New research outlines “Software Piracy Approaches” and those responsible
V.i. Laboratories released new research showing how pirates go about “cracking” software the key groups responsible.
As the Flex platform from Acresso is most pervasive in the group studied (software with an average value of more than $4,000 USD per seat) their license solution showed the most cracks.
This research is obviously only a very small sample of all the applications that are shipping and those that have been cracked but it does show the main ways crackers attack software and areas where ISVs should put more effort to strengthen their products from this threat.
The headlines:
- Tampering or bypassing the embedded license enforcement is a key enabler of piracy.

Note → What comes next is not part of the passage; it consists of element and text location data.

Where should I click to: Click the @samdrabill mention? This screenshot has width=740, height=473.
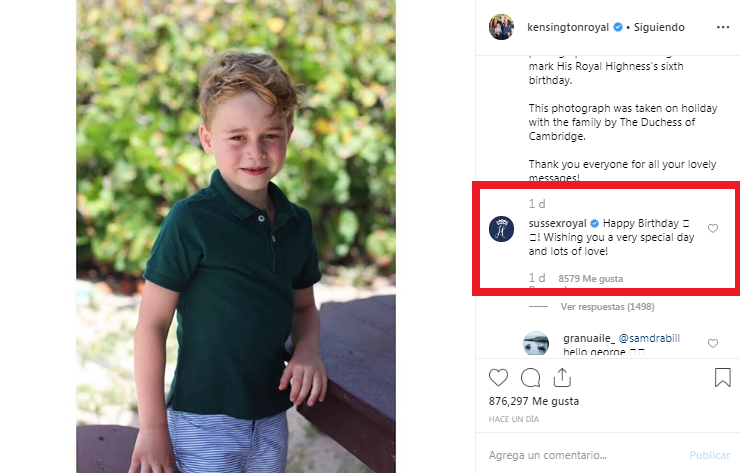pyautogui.click(x=649, y=339)
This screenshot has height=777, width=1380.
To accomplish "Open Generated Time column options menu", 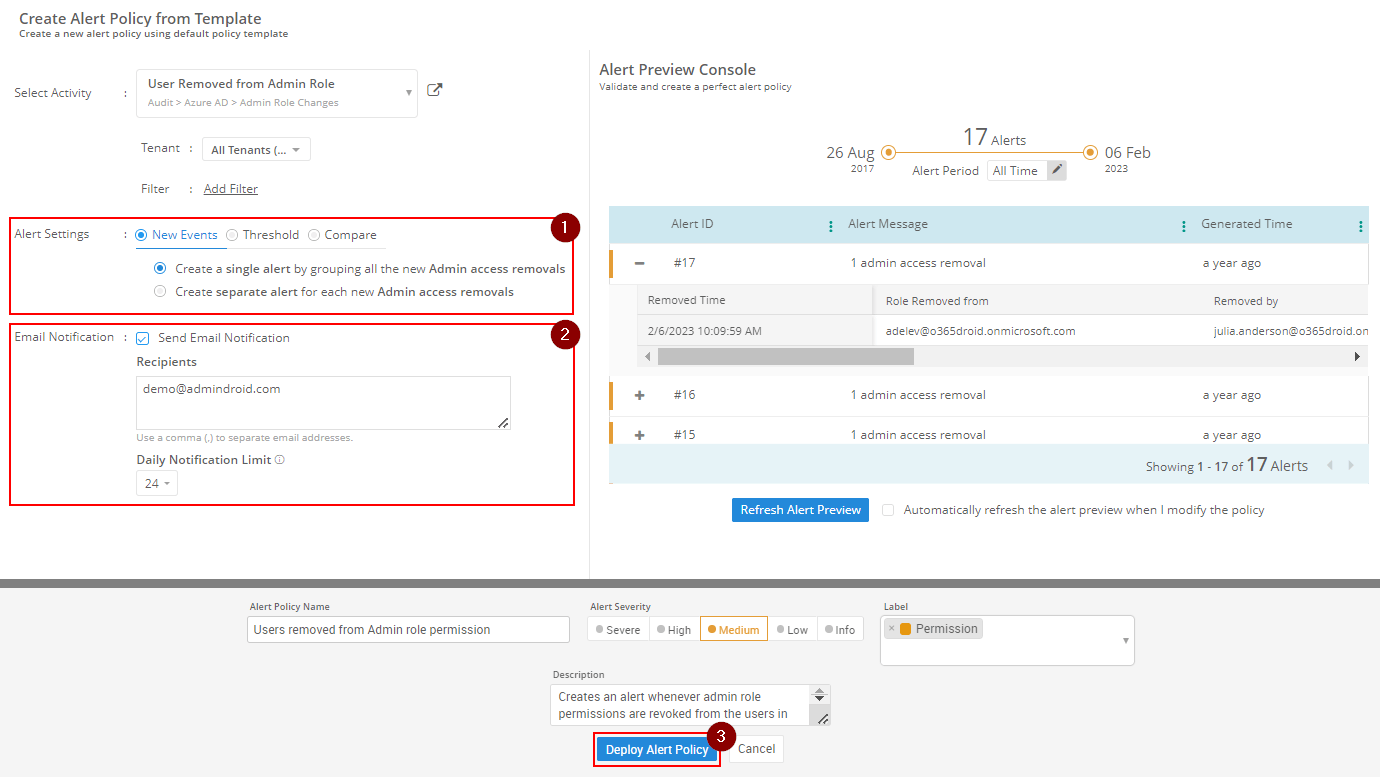I will (x=1360, y=226).
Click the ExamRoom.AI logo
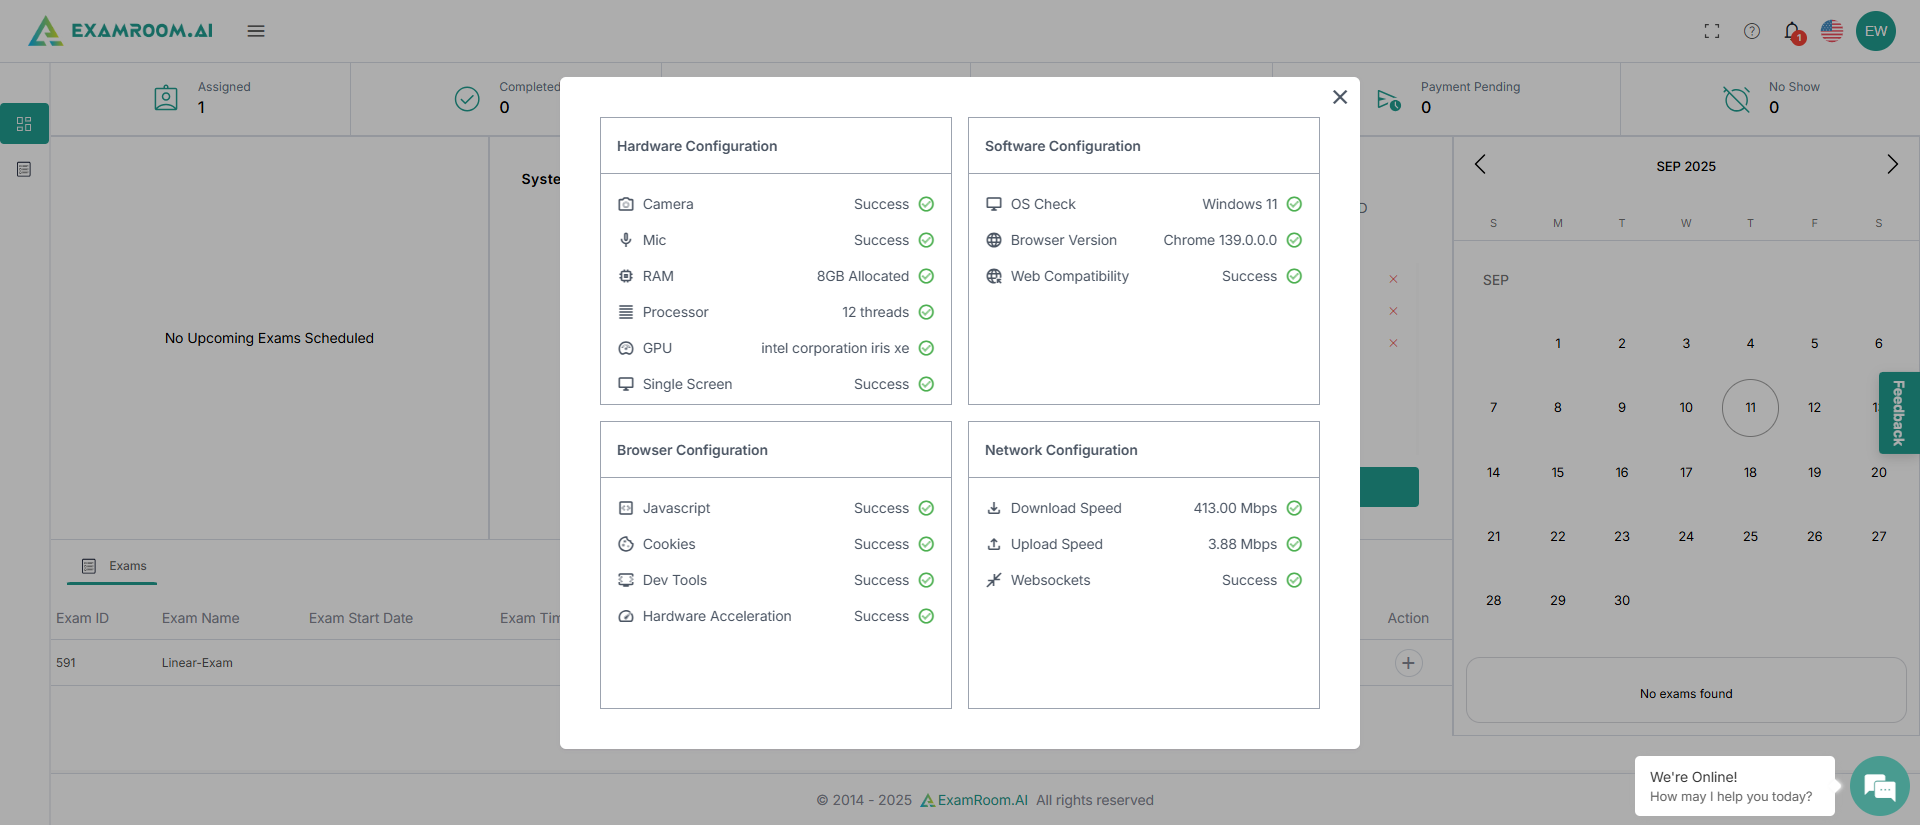The width and height of the screenshot is (1920, 825). [121, 31]
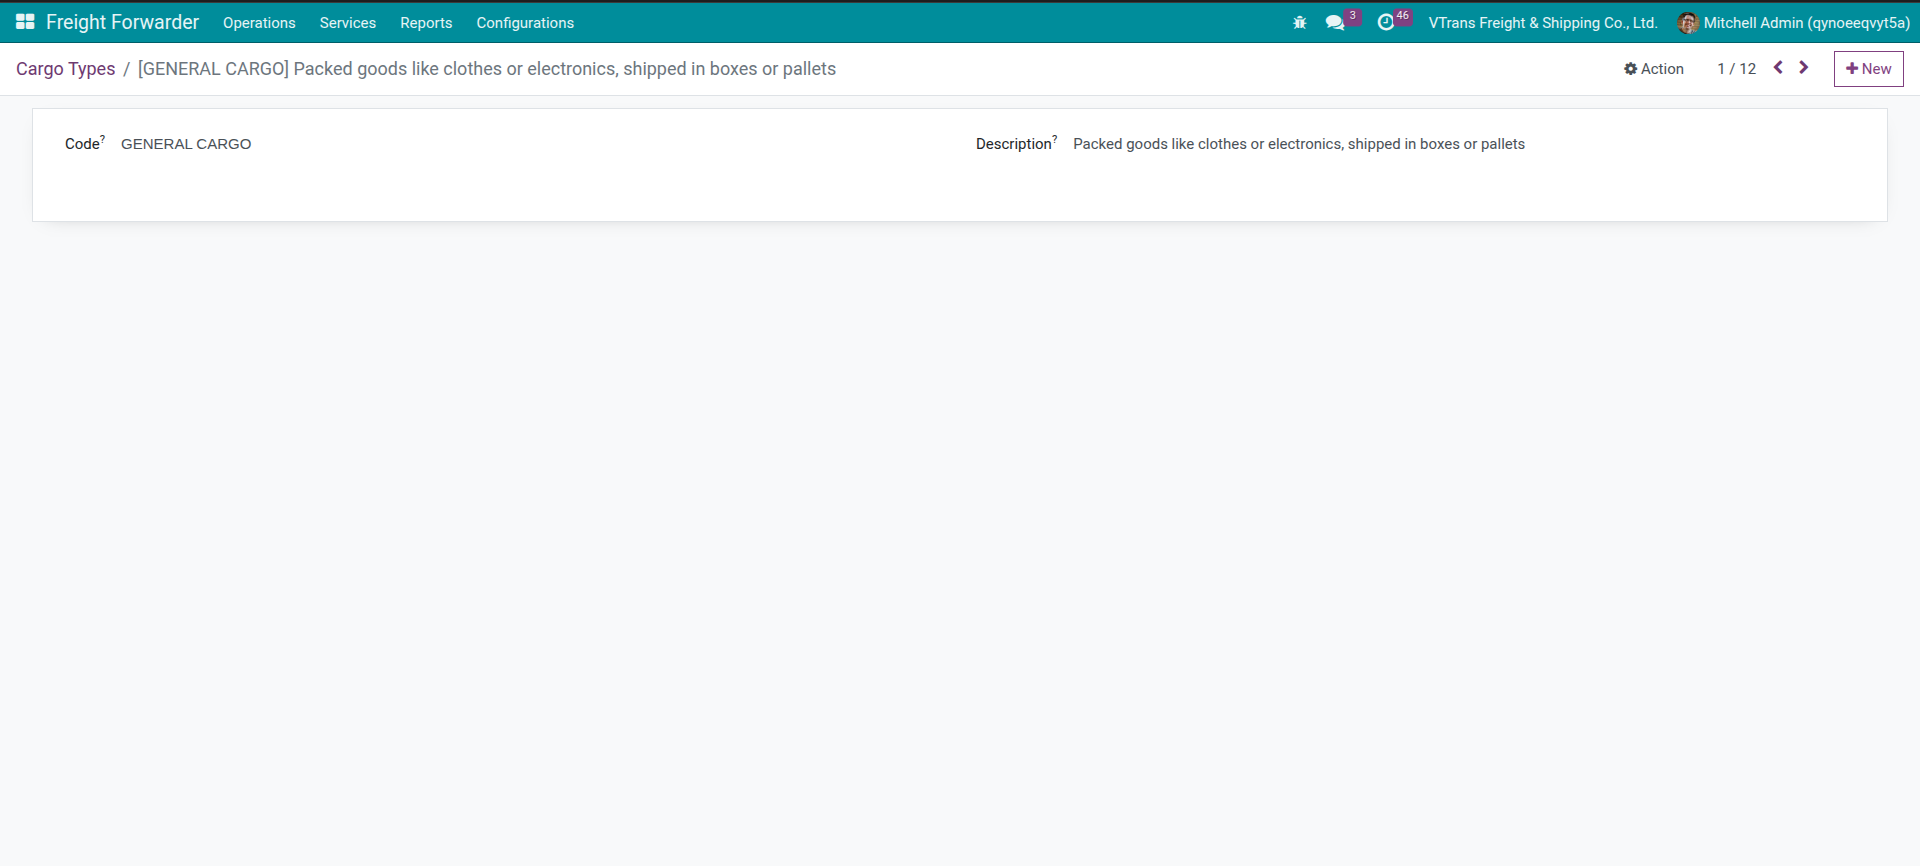Open the home apps grid menu
Image resolution: width=1920 pixels, height=866 pixels.
25,22
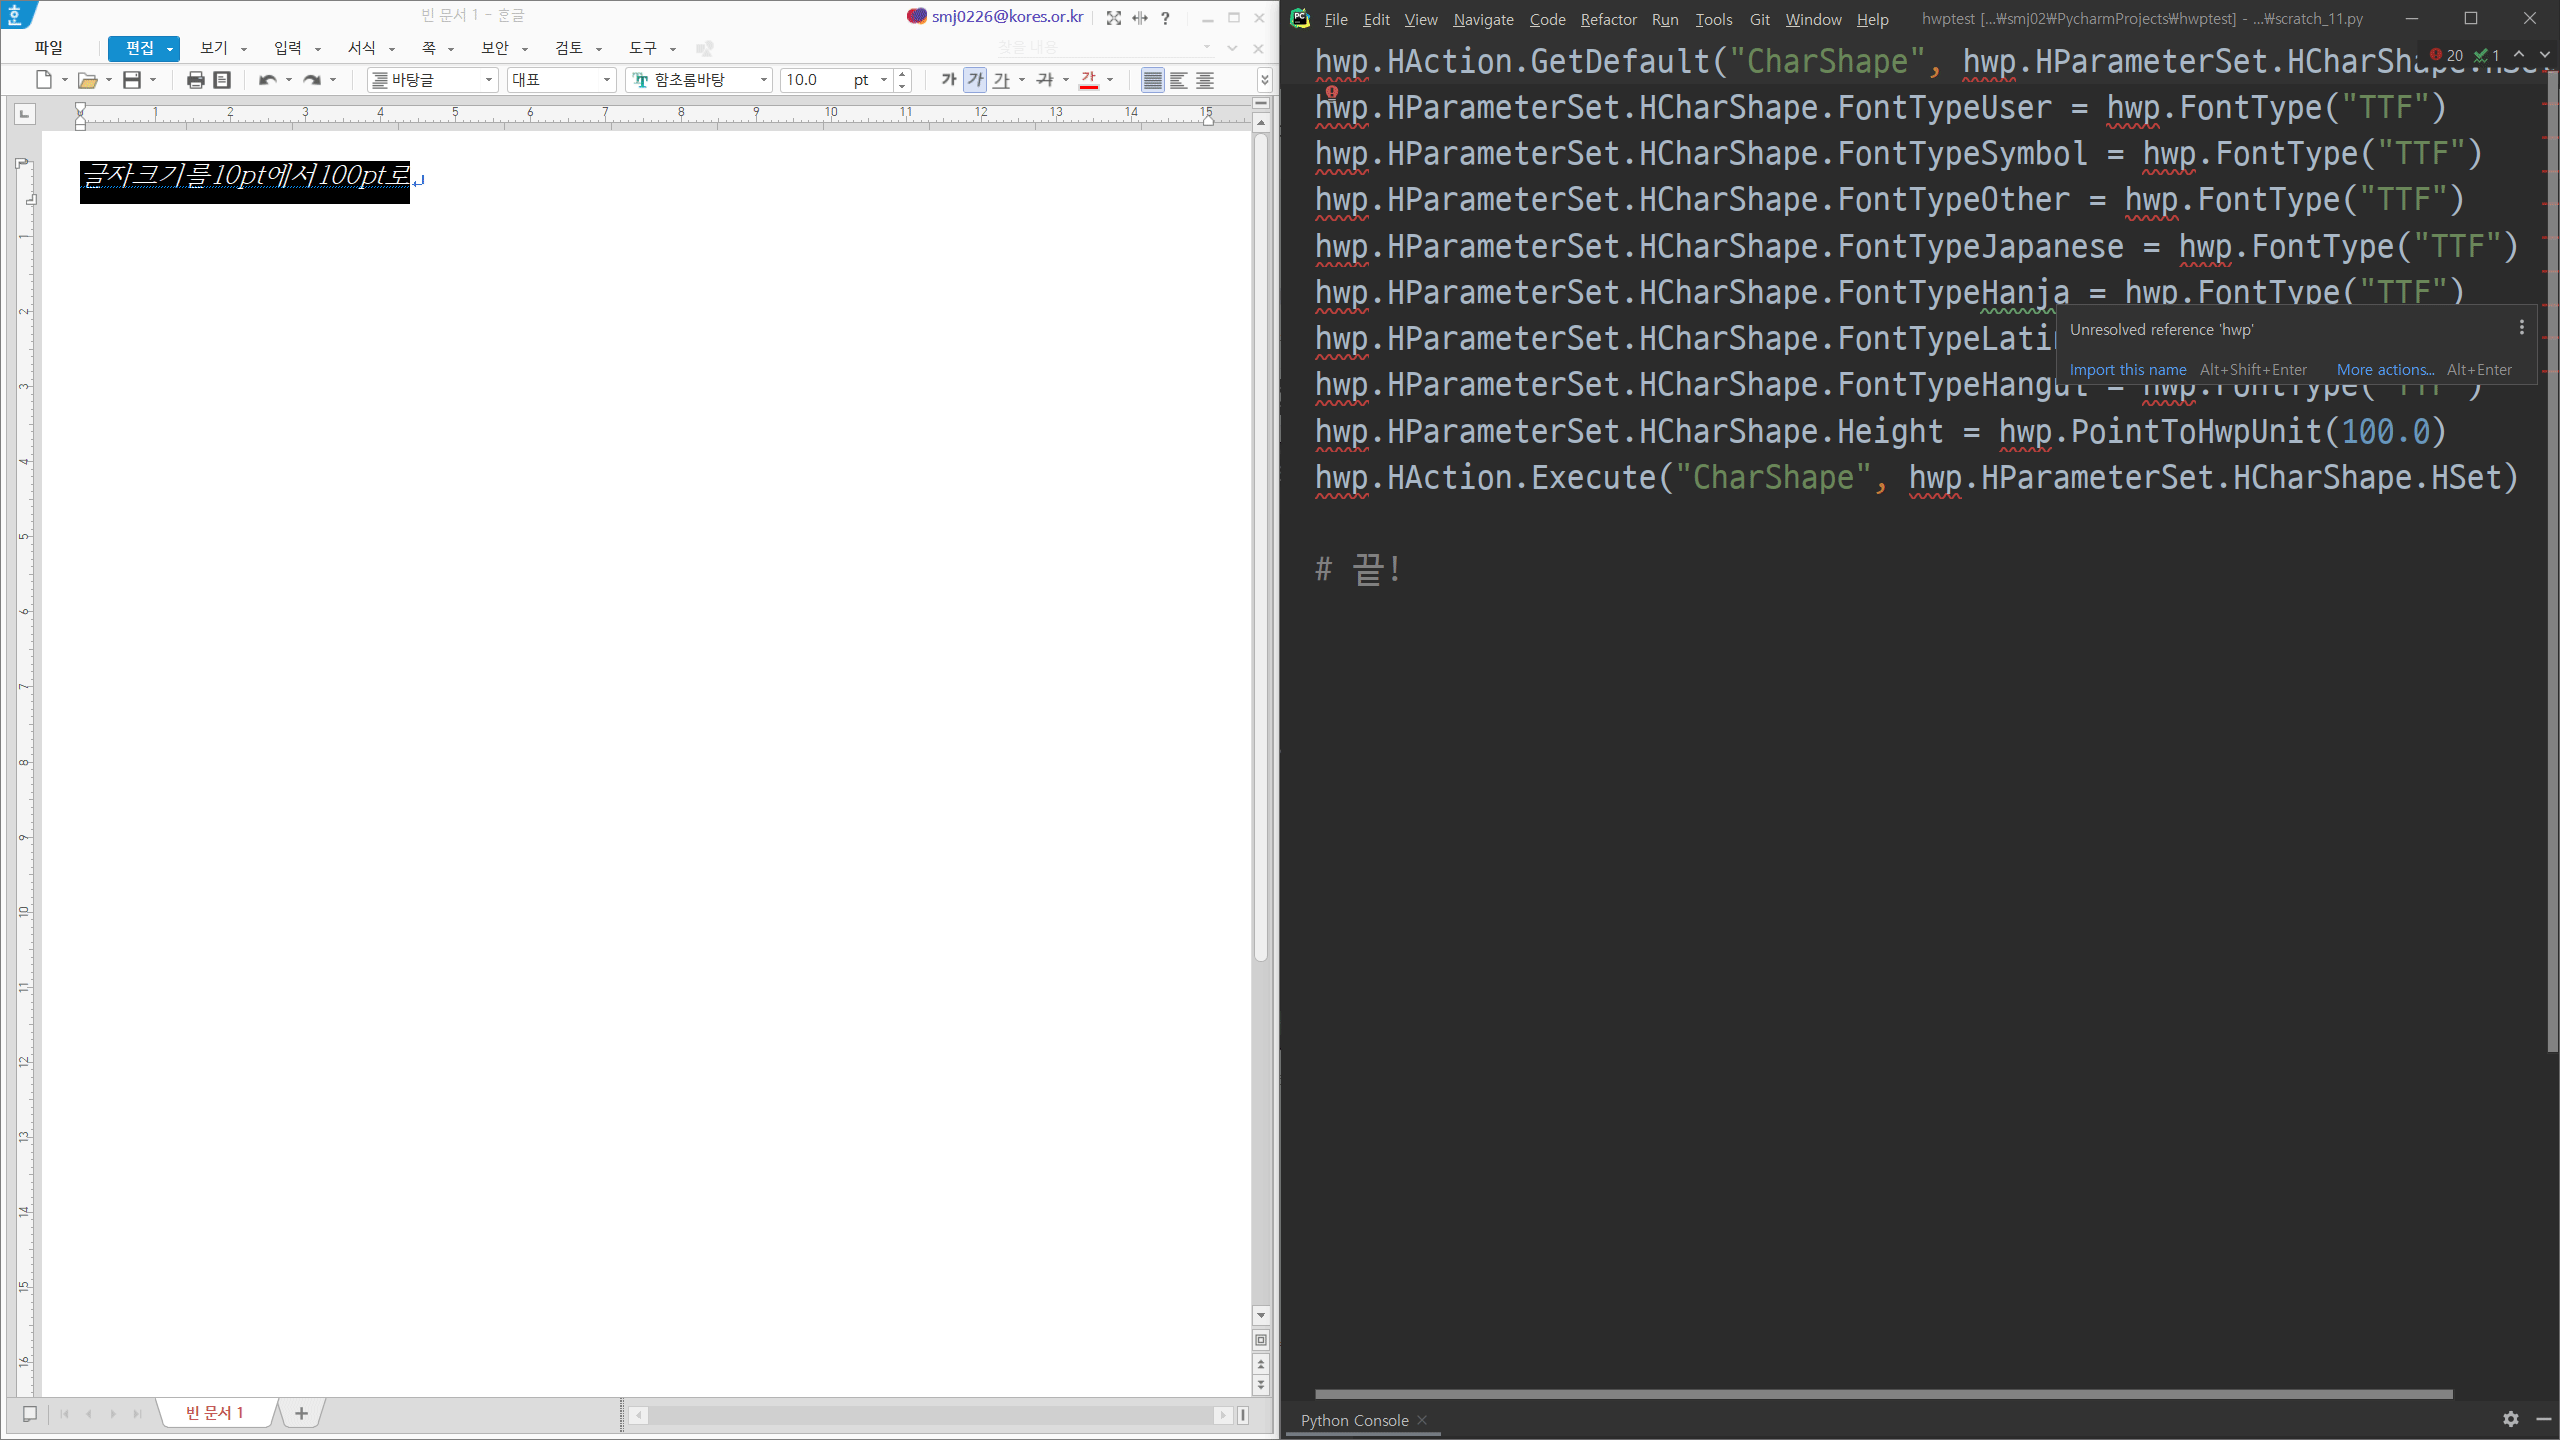Screen dimensions: 2560x1440
Task: Open print preview page icon
Action: click(222, 80)

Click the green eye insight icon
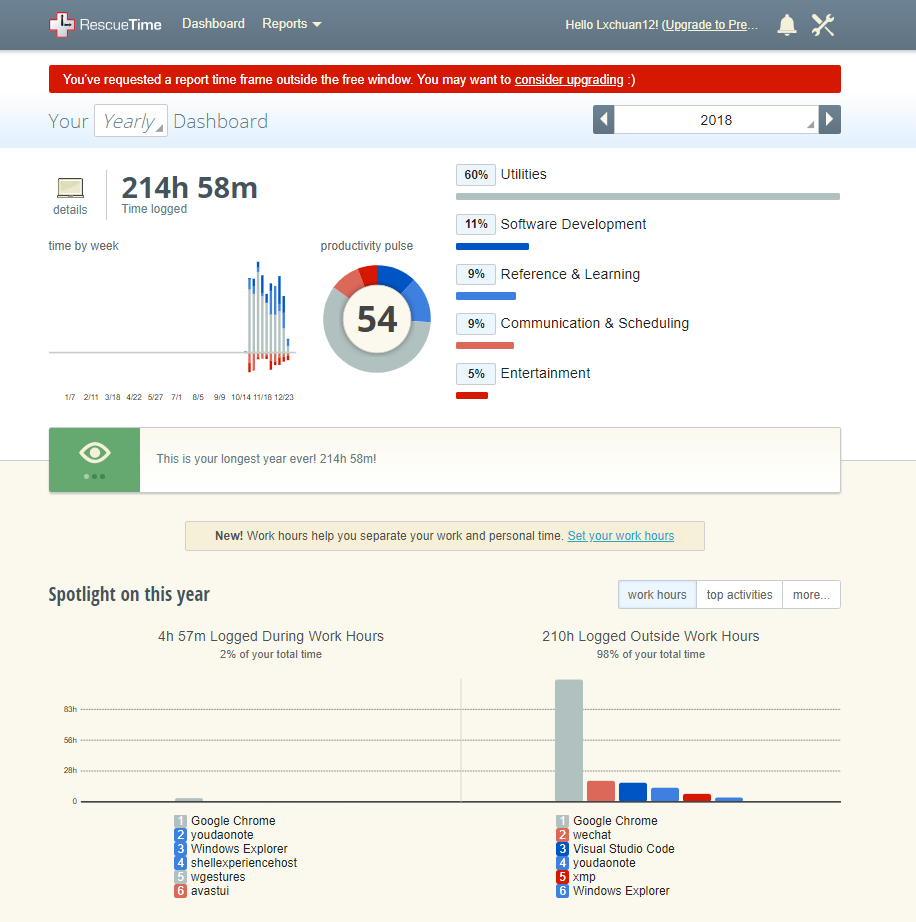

- Acresso (formerly Macrovision) is still the predominant system used by high value software vendors. In this sample of 83 releases, 73 percent, or 60 releases, used a version of the Acresso FLEXnet licensing system.
- The top five piracy groups (out of 212) contributed 59 percent of the cracked releases in the research sample. The top five most active groups in this sample were Lz0 (Linear Zero), NULL, Shooters, LND (Legends Never Die) and Magnitude.
- Strengthening licensing using hardware dongles or tamper resistant licensing may be useful for preventing overuse within a licensed customer environment, but it should not be viewed as a defense against overt piracy.